Cette distinction est d’autant plus importante que la relation RDC–Israël a déjà produit plusieurs séquences préparatoires. Lors de la visite d’Isaac Herzog à Kinshasa en novembre 2025, Félix Tshisekedi avait présenté aux opérateurs israéliens des possibilités dans les mines, les infrastructures, l’énergie, l’agriculture, la science, l’éducation et la santé. Le président congolais évoquait alors la perspective de partenariats stratégiques entre entreprises et gouvernements.
En janvier dernier, Lepoint.cd avait également rapporté des discussions entre le ministre congolais de l’Agriculture Muhindo Nzangi et son homologue israélien Avi Dichter sur l’irrigation de précision, la gestion de l’eau et le transfert de technologies agricoles. Le principe de visites d’entrepreneurs et d’investisseurs israéliens en RDC avait déjà été évoqué afin d’identifier des solutions susceptibles d’être déployées localement.
La séquence diplomatique de juillet a, elle, débouché sur deux mémorandums formels. Signés à Jérusalem par Thérèse Kayikwamba Wagner et Gideon Sa’ar, ils concernent les consultations politiques entre les deux ministères des Affaires étrangères et la coopération dans la formation diplomatique. Le ministère israélien des Affaires étrangères indiquait parallèlement que les deux pays souhaitaient développer leurs relations dans l’investissement, l’innovation, l’agriculture, la santé, l’éducation et les technologies émergentes.
La visite présidentielle du 1er septembre élargit donc le cadre politique, mais elle ne permet pas encore d’établir la valeur financière du portefeuille économique envisagé. La Présidence avait annoncé, dès l’arrivée de Félix Tshisekedi en Israël, que les possibilités d’investissements israéliens autour du Corridor de Lobito seraient également évaluées. Ce corridor dépasse désormais la seule infrastructure ferroviaire. Kinshasa cherche à y agréger routes, énergie, agriculture, industrie, commerce et investissements privés. Le Gouvernement estime notamment à près de 1 000 kilomètres les routes complémentaires à développer dans la partie congolaise du programme.
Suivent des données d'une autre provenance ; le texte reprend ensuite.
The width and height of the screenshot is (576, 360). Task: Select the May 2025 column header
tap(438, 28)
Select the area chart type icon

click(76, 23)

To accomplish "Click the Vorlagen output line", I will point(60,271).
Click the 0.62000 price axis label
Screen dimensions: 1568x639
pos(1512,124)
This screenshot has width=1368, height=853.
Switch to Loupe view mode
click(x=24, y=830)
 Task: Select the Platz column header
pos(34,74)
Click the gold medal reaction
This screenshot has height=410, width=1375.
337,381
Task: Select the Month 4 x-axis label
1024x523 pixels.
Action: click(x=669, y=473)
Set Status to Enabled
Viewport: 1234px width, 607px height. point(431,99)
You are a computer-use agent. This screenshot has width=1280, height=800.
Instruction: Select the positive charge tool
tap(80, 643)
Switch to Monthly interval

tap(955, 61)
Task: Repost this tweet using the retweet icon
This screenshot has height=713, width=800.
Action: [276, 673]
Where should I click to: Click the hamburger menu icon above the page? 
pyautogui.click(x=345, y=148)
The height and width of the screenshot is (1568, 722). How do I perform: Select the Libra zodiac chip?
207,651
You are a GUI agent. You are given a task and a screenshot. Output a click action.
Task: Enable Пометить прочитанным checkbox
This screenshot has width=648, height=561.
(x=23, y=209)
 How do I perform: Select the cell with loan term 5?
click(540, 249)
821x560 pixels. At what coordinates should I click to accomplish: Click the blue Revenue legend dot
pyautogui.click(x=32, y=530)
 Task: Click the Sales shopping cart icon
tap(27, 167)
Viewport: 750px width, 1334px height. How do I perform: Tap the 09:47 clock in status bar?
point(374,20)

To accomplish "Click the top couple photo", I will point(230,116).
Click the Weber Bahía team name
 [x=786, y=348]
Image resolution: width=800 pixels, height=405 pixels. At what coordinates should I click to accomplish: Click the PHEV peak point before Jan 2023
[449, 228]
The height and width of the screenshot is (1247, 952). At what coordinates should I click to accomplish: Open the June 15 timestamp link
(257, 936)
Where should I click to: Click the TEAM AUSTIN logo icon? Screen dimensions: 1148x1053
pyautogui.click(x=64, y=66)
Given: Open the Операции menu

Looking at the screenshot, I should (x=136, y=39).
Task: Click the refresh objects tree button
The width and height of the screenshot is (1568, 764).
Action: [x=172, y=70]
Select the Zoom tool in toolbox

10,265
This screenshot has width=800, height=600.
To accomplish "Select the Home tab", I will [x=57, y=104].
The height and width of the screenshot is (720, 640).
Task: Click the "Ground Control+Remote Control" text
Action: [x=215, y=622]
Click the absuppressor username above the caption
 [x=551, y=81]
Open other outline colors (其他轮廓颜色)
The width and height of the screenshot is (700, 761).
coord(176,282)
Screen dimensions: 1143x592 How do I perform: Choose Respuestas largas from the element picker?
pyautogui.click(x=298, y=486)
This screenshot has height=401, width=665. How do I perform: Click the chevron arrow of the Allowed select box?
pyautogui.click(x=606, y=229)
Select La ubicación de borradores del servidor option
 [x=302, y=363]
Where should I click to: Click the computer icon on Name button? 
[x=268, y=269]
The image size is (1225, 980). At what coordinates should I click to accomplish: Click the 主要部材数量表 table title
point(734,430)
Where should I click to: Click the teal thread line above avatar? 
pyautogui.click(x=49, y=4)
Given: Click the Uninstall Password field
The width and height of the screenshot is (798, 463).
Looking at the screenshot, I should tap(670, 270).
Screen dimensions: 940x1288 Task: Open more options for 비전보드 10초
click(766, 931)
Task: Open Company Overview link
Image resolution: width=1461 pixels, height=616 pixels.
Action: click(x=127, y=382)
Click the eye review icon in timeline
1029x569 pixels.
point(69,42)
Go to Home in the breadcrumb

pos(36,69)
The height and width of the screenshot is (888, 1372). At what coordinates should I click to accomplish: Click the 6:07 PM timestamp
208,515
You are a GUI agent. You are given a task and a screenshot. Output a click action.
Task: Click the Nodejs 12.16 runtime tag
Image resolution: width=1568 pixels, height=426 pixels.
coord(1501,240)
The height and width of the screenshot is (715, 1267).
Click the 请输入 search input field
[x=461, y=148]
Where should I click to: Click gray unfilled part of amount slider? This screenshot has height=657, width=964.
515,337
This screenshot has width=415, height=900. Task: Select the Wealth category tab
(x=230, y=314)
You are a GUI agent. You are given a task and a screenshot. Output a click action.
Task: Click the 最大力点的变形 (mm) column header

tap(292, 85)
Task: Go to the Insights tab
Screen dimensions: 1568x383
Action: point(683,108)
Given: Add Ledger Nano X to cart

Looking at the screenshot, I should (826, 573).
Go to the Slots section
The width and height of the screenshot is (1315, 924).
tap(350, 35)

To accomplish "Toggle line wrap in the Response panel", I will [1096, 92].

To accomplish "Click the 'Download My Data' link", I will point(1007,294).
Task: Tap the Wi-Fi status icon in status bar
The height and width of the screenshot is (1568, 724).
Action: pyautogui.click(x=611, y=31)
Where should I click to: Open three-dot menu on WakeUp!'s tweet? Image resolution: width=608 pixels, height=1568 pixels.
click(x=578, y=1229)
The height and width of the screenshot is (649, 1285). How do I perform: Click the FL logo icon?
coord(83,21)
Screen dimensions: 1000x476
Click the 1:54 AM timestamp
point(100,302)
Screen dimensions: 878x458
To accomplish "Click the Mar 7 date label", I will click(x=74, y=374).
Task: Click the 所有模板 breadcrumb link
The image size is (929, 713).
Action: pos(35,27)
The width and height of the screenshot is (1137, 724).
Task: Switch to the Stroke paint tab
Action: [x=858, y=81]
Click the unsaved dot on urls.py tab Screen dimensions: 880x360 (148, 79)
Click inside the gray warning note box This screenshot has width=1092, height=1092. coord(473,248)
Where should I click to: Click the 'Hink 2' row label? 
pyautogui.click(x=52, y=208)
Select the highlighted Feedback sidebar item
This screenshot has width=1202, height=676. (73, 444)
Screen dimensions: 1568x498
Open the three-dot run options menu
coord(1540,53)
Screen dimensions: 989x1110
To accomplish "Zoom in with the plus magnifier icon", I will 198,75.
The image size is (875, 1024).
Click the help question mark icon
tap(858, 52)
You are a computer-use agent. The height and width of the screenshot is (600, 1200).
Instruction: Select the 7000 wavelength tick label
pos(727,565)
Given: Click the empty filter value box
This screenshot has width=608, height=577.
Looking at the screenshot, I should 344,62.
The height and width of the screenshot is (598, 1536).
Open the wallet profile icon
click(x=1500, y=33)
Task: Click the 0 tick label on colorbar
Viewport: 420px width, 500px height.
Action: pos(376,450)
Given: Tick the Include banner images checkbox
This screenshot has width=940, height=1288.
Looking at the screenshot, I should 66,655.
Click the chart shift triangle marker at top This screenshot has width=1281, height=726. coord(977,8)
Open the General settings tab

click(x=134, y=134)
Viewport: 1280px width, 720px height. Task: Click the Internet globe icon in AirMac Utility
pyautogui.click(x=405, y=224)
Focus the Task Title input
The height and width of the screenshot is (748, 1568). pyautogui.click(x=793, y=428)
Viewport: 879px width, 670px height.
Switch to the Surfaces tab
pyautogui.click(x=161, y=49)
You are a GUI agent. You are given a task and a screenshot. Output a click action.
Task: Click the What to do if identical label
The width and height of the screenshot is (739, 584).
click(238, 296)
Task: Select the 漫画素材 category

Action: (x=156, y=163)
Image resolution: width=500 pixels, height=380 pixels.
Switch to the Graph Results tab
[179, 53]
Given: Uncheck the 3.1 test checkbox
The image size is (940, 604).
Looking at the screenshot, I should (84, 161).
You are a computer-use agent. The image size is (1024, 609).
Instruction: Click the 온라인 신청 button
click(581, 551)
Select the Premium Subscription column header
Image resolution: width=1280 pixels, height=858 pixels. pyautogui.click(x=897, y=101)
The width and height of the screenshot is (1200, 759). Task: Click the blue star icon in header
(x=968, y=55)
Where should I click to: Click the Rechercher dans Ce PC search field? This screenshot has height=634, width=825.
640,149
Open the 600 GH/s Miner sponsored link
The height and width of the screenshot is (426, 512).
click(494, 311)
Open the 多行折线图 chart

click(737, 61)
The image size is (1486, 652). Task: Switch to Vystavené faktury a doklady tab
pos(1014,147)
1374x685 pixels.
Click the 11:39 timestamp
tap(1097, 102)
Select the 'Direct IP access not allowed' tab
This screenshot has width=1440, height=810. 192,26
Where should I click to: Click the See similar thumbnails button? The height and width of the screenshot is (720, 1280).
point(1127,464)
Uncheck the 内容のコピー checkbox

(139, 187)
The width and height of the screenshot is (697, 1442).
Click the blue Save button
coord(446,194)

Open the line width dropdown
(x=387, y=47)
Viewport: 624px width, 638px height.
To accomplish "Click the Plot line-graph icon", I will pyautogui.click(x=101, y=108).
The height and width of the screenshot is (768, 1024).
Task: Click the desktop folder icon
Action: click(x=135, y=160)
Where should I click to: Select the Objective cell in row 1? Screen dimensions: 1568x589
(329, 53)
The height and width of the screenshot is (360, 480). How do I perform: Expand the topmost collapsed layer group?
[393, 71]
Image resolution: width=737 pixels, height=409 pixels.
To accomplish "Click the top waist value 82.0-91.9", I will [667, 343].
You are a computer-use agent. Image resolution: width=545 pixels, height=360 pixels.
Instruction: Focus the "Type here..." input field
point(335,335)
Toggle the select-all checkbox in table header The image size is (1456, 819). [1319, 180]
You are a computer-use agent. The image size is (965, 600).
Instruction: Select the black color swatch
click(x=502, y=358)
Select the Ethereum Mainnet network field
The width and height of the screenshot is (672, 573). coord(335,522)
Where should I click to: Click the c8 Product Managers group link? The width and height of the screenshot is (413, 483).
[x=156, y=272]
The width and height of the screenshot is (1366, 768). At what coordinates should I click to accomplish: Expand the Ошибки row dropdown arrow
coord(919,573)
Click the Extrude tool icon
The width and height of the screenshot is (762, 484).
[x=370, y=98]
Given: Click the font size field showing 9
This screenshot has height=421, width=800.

Le véritable indicateur des prochains mois sera donc la transformation de cette diplomatie économique en opérations identifiables. Entreprise israélienne engagée, projet retenu, province d’implantation, montant en capital, mode de financement et échéancier permettront de mesurer la portée réelle du rapprochement annoncé à Jérusalem. Félix Tshisekedi a lui-même placé ce critère au centre de son discours en affirmant que la coopération devait désormais être appréciée à travers la mise en œuvre des accords et les résultats produits.